Laced with grue and a trace of black humor, the latest by Australian d'Alpuget (Winter in Jerusalem, 1986, etc.) is set in the Australian outback and rings with alarm bells about the plight of primates (human and otherwise) and creatures in general on our rapidly deteriorating planet. On the grounds of the Exotic Feral Species and Microbiology Research Center, Diana Pembridge, avian specialist and quiet animal-rights activist, faces a dilemma: Should she immediately report her discovery of the tortured corpse of former friend Carolyn Williams to the police? Or should she first rush the huge wounded eagle -- who's also shown an interest in Williams's remains -- to the vet? The vet (one of the many who will soon perish) wins. The particularly nasty murder of Williams is of special interest to the employees of the Center: Sonja, director of personnel, sister of a beleaguered politician and wife of the science chief, the elegant John Parker; Joe Miller, director of security and devoted father of a Sydney policewoman; and little Thai assistant Lek, sequestered with the lab chimps.
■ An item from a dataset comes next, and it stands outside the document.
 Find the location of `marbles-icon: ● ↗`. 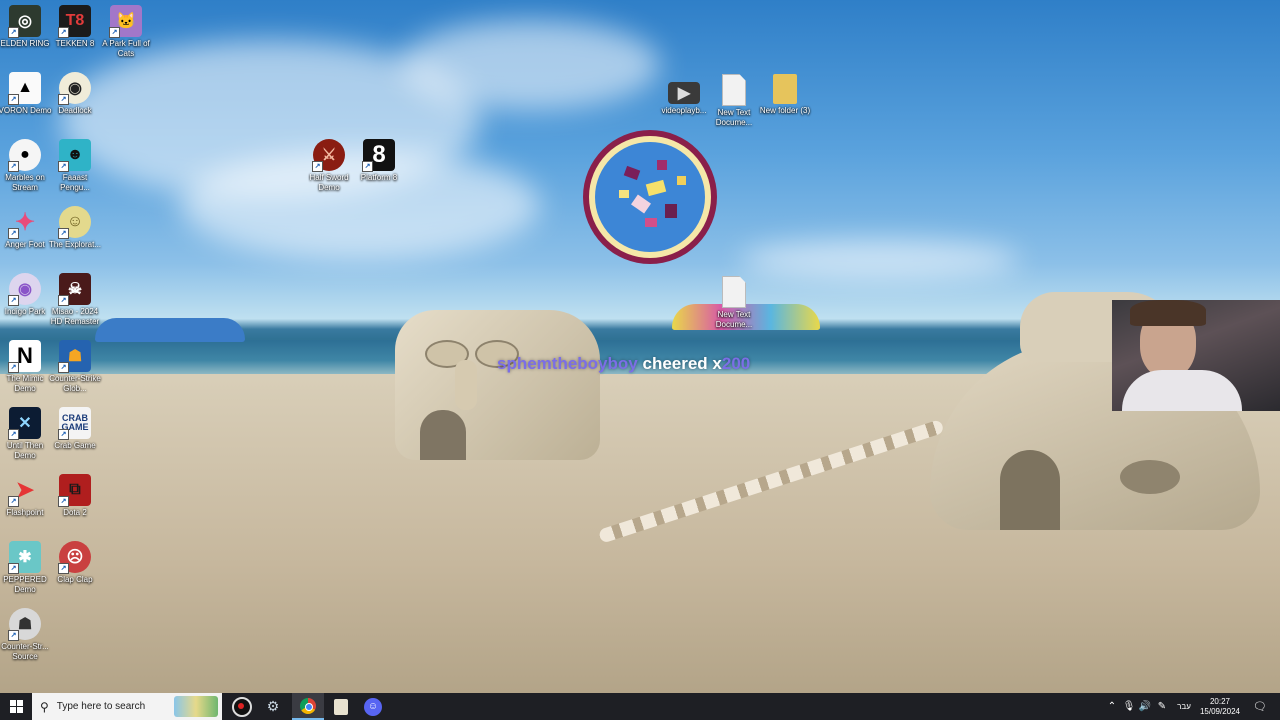

marbles-icon: ● ↗ is located at coordinates (24, 156).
Parker is in Bangkok at the time of the murder, reporting to the underworld heavy who supplies the illegal chimps and whose chauffeur will have a busy assassination schedule. Parker is working with a Curie-like dedication on his very own project, the fatal disease ""White Eye."" He dreams thrilling dreams of mass wipeouts. While Pembridge, at home, tames and trains the mighty eagle (a process given in riveting detail) and sleuths, there's a shower of murders. The bad guys are exterminated, and love finds Pembridge. But later -- What means this report of White Eye in faraway Canada? With eye-opening events and a collision of people, d'Alpuget achieves a hortatory effect with the calm of ashes settling after a conflagration.